* _WORK TASK_
The records beneath should be restated word for word.

* _EXCERPTED DATA_
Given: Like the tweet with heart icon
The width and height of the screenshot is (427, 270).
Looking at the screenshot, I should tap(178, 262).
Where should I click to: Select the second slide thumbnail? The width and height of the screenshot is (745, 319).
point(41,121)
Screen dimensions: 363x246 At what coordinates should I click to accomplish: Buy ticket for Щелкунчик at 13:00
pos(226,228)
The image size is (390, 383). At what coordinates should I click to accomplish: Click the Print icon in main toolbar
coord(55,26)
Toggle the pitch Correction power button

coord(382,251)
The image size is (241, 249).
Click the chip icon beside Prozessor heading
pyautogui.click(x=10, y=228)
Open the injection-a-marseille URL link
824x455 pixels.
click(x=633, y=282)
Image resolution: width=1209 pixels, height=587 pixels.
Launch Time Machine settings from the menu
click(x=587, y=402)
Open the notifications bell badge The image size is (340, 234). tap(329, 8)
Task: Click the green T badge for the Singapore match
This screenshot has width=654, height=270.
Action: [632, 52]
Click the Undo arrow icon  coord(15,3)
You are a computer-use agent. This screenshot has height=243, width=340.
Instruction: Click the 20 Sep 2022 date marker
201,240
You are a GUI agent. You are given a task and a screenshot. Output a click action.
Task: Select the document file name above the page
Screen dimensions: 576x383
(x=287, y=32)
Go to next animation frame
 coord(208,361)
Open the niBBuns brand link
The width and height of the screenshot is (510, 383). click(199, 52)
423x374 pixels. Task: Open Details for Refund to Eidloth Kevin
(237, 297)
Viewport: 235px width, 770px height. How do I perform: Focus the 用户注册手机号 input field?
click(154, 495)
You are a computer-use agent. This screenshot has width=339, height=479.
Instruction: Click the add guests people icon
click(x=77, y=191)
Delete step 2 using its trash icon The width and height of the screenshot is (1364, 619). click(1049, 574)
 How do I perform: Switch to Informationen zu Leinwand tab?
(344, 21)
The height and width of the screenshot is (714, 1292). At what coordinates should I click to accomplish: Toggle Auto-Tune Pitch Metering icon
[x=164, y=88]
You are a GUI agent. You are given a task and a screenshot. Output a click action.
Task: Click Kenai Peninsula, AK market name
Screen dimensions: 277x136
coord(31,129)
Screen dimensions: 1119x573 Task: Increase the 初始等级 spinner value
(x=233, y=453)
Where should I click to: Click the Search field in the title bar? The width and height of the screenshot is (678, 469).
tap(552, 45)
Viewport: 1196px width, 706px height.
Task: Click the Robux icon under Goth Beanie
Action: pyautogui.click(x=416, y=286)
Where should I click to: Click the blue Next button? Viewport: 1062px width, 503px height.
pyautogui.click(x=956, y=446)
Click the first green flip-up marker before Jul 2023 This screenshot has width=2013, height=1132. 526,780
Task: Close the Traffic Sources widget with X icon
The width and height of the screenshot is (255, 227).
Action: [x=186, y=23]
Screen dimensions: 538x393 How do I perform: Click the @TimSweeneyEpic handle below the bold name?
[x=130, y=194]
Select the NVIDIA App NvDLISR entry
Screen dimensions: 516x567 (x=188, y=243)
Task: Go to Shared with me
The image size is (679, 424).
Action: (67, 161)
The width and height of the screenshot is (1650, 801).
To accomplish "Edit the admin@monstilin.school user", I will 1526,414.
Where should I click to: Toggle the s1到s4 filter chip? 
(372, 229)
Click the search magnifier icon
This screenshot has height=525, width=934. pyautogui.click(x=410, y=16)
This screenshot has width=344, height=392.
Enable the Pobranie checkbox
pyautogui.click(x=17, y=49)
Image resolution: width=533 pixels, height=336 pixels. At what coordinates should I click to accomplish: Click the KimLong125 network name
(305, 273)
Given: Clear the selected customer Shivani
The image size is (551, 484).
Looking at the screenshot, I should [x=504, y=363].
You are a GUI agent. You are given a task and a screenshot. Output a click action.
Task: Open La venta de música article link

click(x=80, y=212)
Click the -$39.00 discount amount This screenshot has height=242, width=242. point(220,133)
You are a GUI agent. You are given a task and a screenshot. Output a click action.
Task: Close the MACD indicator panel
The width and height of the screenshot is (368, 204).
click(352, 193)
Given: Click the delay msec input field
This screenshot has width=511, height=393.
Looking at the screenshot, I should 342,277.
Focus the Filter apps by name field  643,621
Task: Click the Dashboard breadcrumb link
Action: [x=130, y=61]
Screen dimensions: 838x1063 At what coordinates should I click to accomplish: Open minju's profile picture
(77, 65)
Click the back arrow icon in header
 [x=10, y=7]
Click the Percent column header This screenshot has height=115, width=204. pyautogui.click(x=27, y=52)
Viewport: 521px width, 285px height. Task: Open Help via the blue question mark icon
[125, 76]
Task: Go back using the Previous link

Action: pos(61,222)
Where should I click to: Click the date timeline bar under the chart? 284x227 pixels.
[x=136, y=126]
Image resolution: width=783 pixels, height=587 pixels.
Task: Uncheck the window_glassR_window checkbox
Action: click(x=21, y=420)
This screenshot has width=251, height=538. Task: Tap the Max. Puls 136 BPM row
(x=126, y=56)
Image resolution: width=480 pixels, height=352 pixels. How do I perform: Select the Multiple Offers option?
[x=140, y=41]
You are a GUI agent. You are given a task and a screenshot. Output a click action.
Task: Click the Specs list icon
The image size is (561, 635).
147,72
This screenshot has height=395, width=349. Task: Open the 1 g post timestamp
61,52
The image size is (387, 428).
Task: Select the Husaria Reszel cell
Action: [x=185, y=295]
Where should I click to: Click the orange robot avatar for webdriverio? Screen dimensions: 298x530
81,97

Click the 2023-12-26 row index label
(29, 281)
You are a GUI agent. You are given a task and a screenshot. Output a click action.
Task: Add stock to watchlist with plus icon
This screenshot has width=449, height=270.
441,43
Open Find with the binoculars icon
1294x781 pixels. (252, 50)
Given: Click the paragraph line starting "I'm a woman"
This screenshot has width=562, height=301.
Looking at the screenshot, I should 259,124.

* _RESPONSE TO THIS EXERCISE_
Given: Like the tweet with heart icon
The width and height of the screenshot is (427, 270).
Looking at the screenshot, I should tap(178, 262).
Where should I click to: Select the second slide thumbnail? The width and height of the screenshot is (745, 319).
point(41,121)
Screen dimensions: 363x246 At what coordinates should I click to accomplish: Buy ticket for Щелкунчик at 13:00
pos(226,228)
The image size is (390, 383). At what coordinates should I click to accomplish: Click the Print icon in main toolbar
coord(55,26)
Toggle the pitch Correction power button

coord(382,251)
The image size is (241, 249).
Click the chip icon beside Prozessor heading
pyautogui.click(x=10, y=228)
Open the injection-a-marseille URL link
824x455 pixels.
click(x=633, y=282)
Image resolution: width=1209 pixels, height=587 pixels.
Launch Time Machine settings from the menu
click(x=587, y=402)
Open the notifications bell badge The image size is (340, 234). tap(329, 8)
Task: Click the green T badge for the Singapore match
This screenshot has width=654, height=270.
Action: [632, 52]
Click the Undo arrow icon  coord(15,3)
You are a computer-use agent. This screenshot has height=243, width=340.
Instruction: Click the 20 Sep 2022 date marker
201,240
You are a GUI agent. You are given a task and a screenshot. Output a click action.
Task: Select the document file name above the page
Screen dimensions: 576x383
(x=287, y=32)
Go to next animation frame
 coord(208,361)
Open the niBBuns brand link
The width and height of the screenshot is (510, 383). click(199, 52)
423x374 pixels. Task: Open Details for Refund to Eidloth Kevin
(237, 297)
Viewport: 235px width, 770px height. How do I perform: Focus the 用户注册手机号 input field?
click(154, 495)
You are a computer-use agent. This screenshot has width=339, height=479.
Instruction: Click the add guests people icon
click(x=77, y=191)
Delete step 2 using its trash icon The width and height of the screenshot is (1364, 619). click(1049, 574)
 How do I perform: Switch to Informationen zu Leinwand tab?
(344, 21)
The height and width of the screenshot is (714, 1292). At what coordinates should I click to accomplish: Toggle Auto-Tune Pitch Metering icon
[x=164, y=88]
You are a GUI agent. You are given a task and a screenshot. Output a click action.
Task: Click Kenai Peninsula, AK market name
Screen dimensions: 277x136
coord(31,129)
Screen dimensions: 1119x573 Task: Increase the 初始等级 spinner value
(x=233, y=453)
Where should I click to: Click the Search field in the title bar? The width and height of the screenshot is (678, 469).
tap(552, 45)
Viewport: 1196px width, 706px height.
Task: Click the Robux icon under Goth Beanie
Action: pyautogui.click(x=416, y=286)
Where should I click to: Click the blue Next button? Viewport: 1062px width, 503px height.
pyautogui.click(x=956, y=446)
Click the first green flip-up marker before Jul 2023 This screenshot has width=2013, height=1132. 526,780
Task: Close the Traffic Sources widget with X icon
The width and height of the screenshot is (255, 227).
Action: [x=186, y=23]
Screen dimensions: 538x393 How do I perform: Click the @TimSweeneyEpic handle below the bold name?
[x=130, y=194]
Select the NVIDIA App NvDLISR entry
Screen dimensions: 516x567 (x=188, y=243)
Task: Go to Shared with me
The image size is (679, 424).
Action: (67, 161)
The width and height of the screenshot is (1650, 801).
To accomplish "Edit the admin@monstilin.school user", I will 1526,414.
Where should I click to: Toggle the s1到s4 filter chip? 
(372, 229)
Click the search magnifier icon
This screenshot has height=525, width=934. pyautogui.click(x=410, y=16)
This screenshot has width=344, height=392.
Enable the Pobranie checkbox
pyautogui.click(x=17, y=49)
Image resolution: width=533 pixels, height=336 pixels. At what coordinates should I click to accomplish: Click the KimLong125 network name
(305, 273)
Given: Clear the selected customer Shivani
The image size is (551, 484).
Looking at the screenshot, I should [x=504, y=363].
You are a GUI agent. You are given a task and a screenshot. Output a click action.
Task: Open La venta de música article link

click(x=80, y=212)
Click the -$39.00 discount amount This screenshot has height=242, width=242. point(220,133)
You are a GUI agent. You are given a task and a screenshot. Output a click action.
Task: Close the MACD indicator panel
The width and height of the screenshot is (368, 204).
click(352, 193)
Given: Click the delay msec input field
This screenshot has width=511, height=393.
Looking at the screenshot, I should 342,277.
Focus the Filter apps by name field  643,621
Task: Click the Dashboard breadcrumb link
Action: [x=130, y=61]
Screen dimensions: 838x1063 At what coordinates should I click to accomplish: Open minju's profile picture
(77, 65)
Click the back arrow icon in header
 [x=10, y=7]
Click the Percent column header This screenshot has height=115, width=204. pyautogui.click(x=27, y=52)
Viewport: 521px width, 285px height. Task: Open Help via the blue question mark icon
[125, 76]
Task: Go back using the Previous link

Action: pos(61,222)
Where should I click to: Click the date timeline bar under the chart? 284x227 pixels.
[x=136, y=126]
Image resolution: width=783 pixels, height=587 pixels.
Task: Uncheck the window_glassR_window checkbox
Action: click(x=21, y=420)
This screenshot has width=251, height=538. Task: Tap the Max. Puls 136 BPM row
(x=126, y=56)
Image resolution: width=480 pixels, height=352 pixels. How do I perform: Select the Multiple Offers option?
[x=140, y=41]
You are a GUI agent. You are given a task and a screenshot. Output a click action.
Task: Click the Specs list icon
The image size is (561, 635).
147,72
This screenshot has height=395, width=349. Task: Open the 1 g post timestamp
61,52
The image size is (387, 428).
Task: Select the Husaria Reszel cell
Action: [x=185, y=295]
Where should I click to: Click the orange robot avatar for webdriverio? Screen dimensions: 298x530
81,97

Click the 2023-12-26 row index label
(29, 281)
You are a GUI agent. You are given a task and a screenshot. Output a click action.
Task: Add stock to watchlist with plus icon
This screenshot has width=449, height=270.
441,43
Open Find with the binoculars icon
1294x781 pixels. (252, 50)
Given: Click the paragraph line starting "I'm a woman"
This screenshot has width=562, height=301.
Looking at the screenshot, I should 259,124.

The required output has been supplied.